QUOTED PASSAGE ::
Green: He was so generous. I think he saw that I could work with kids and that was the main thing he needed to know, and then we figured out that we had the same goals, which were to communicate the story without it becoming overly-sentimental, which is a struggle when you’re telling a story like this, where you want this humanity to come through without it getting saccharine. That was where we tried to talk and he was very involved. I wrote the adaptation myself, but I’m consulting with him the entire time and he had me over for tea at his place, and we chatted then. He was very involved with giving feedback during the editing process. Of course, we disagreed, but in a healthy way, which was good creative debate, which hopefully lent to a good end result.

CS: I talk to a lot of filmmakers and authors involved with adaptations, and some of them don’t want to be involved whatsoever, and you never know how people are going to feel about taking their words and visualizing them.

Green: Yeah, it’s a risk.

CS: How long was the original short story? Was it structured very similarly as far as going back and forth between Ireland and Africa? (Note: there is a minor plot spoiler in the following response.)

Green: Good question. I’m trying to think how many pages it was. Maybe 18 or 20 pages, but the main difference was that it was completely told from Joseph’s point of view. “Why is the teacher telling us to put our hands up? Who is that guy behind me poking me?” It was a perspective from the little boy’s point of view, and there was a lot of comedy that came from that, that unless I had done some sort of inner monologue voiceover, which I wasn’t prepared to do, my concern was that I didn’t lose that same humor and that it still felt like a film from Joseph’s point of view. Instead, I sort of focused on the other characters and the relationships between Joseph and the other characters. That was one of the challenges, which was sort of the shift in perspective, and then other differences, there was a private scene in the story between the teacher and Joseph. I think people should definitely read the short story just to see the other half of things, and there was also a dramatic large-scale massacre scene in the story, which is how the father was killed and of course, I didn’t have the budget or resources, and I was in Ireland instead of Africa. I had to really simplify the scene where the father is killed into something quite manageable, and I hope in the end effective without being able to pay for the war.

CS: I wasn’t sure if that was his teacher or his father, but I wanted to ask about that, because there does seem to be some turmoil in his life that might have been the reason for him leaving Africa, and I wondered if that was elaborated on at all in the short story.

Green: It was more overt in terms of that scene had more texture in terms of there were a lot of bodies and a lot of people and a lot of chaos outside in the dust, but it was actually no more specific in terms of which country. I talked to Roddy about this, and he felt that this was not a story… he’s a teacher and this story came a lot from his teaching, and he felt like so many boys had this story from so many different places, he didn’t want to limit the story by making it about one particular circumstance, which I thought was interesting, and I sort of went with (that).

CS: The young actor who plays Joseph, we don’t really hear him talk very much and he has a very expressive face. I was curious how you went about finding him.

LISTING ::
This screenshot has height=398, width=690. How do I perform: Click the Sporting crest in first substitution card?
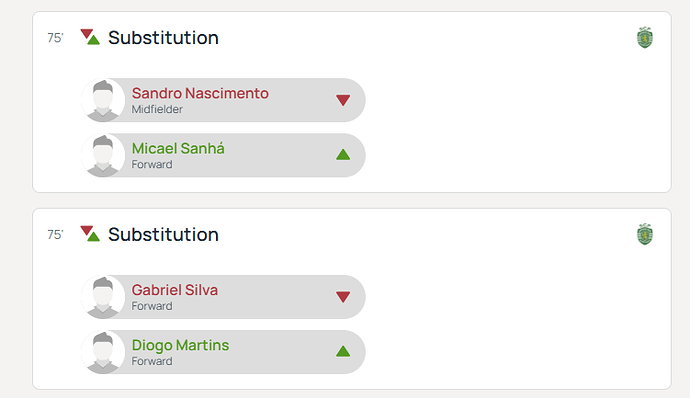tap(645, 38)
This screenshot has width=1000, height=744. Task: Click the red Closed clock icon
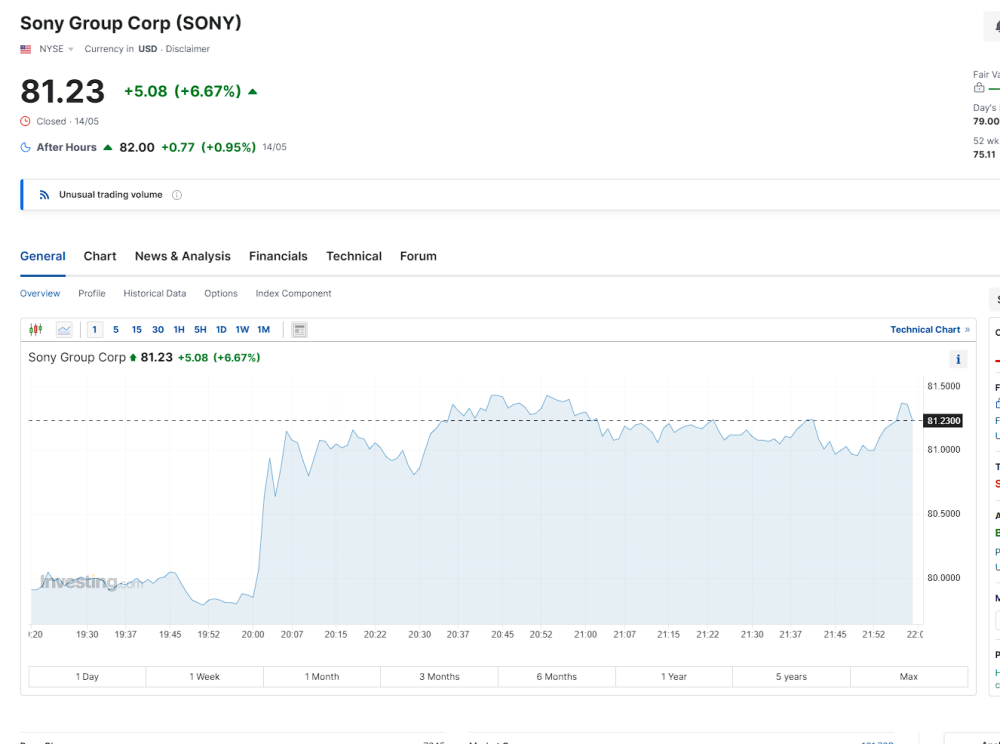26,121
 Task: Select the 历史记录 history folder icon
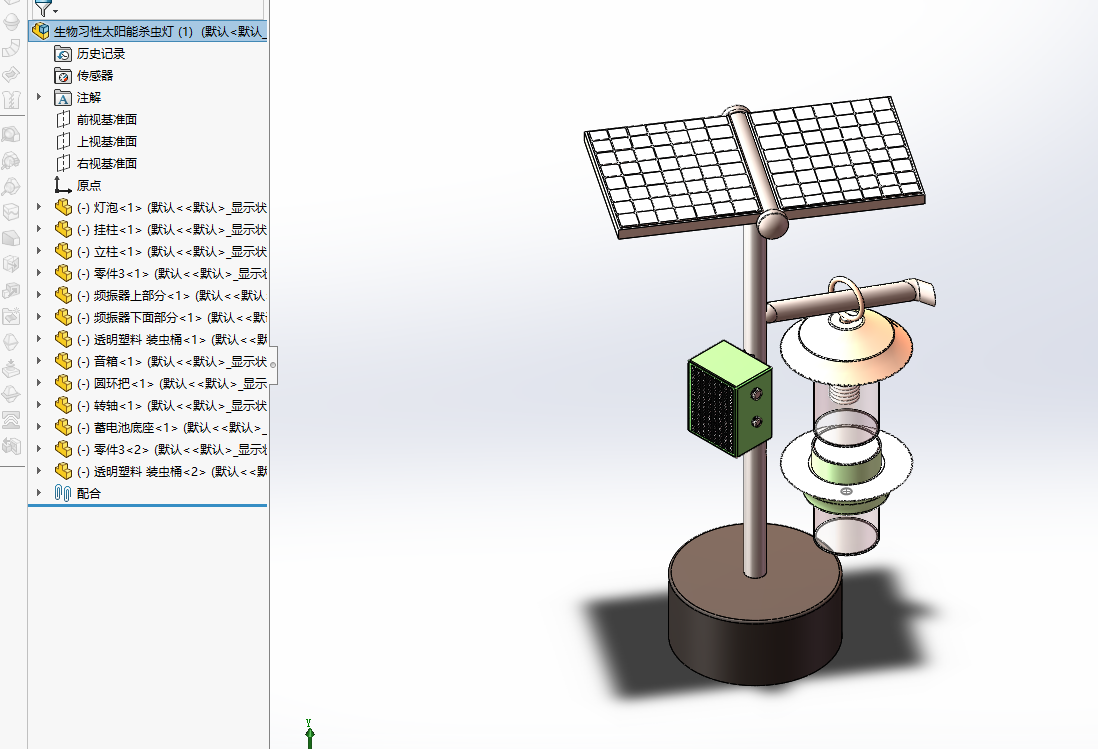coord(63,54)
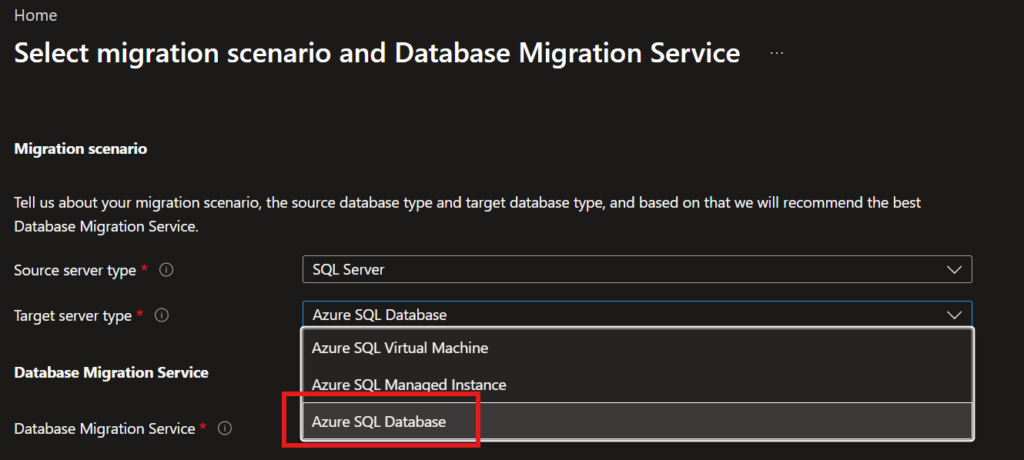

EXERCISE ::
Write out the interview between "Green: It was" and "went with (that).", inclusive, and replace "chaos" with "turmoil".

ANSWER TO THIS EXERCISE ::
Green: It was more overt in terms of that scene had more texture in terms of there were a lot of bodies and a lot of people and a lot of turmoil outside in the dust, but it was actually no more specific in terms of which country. I talked to Roddy about this, and he felt that this was not a story… he’s a teacher and this story came a lot from his teaching, and he felt like so many boys had this story from so many different places, he didn’t want to limit the story by making it about one particular circumstance, which I thought was interesting, and I sort of went with (that).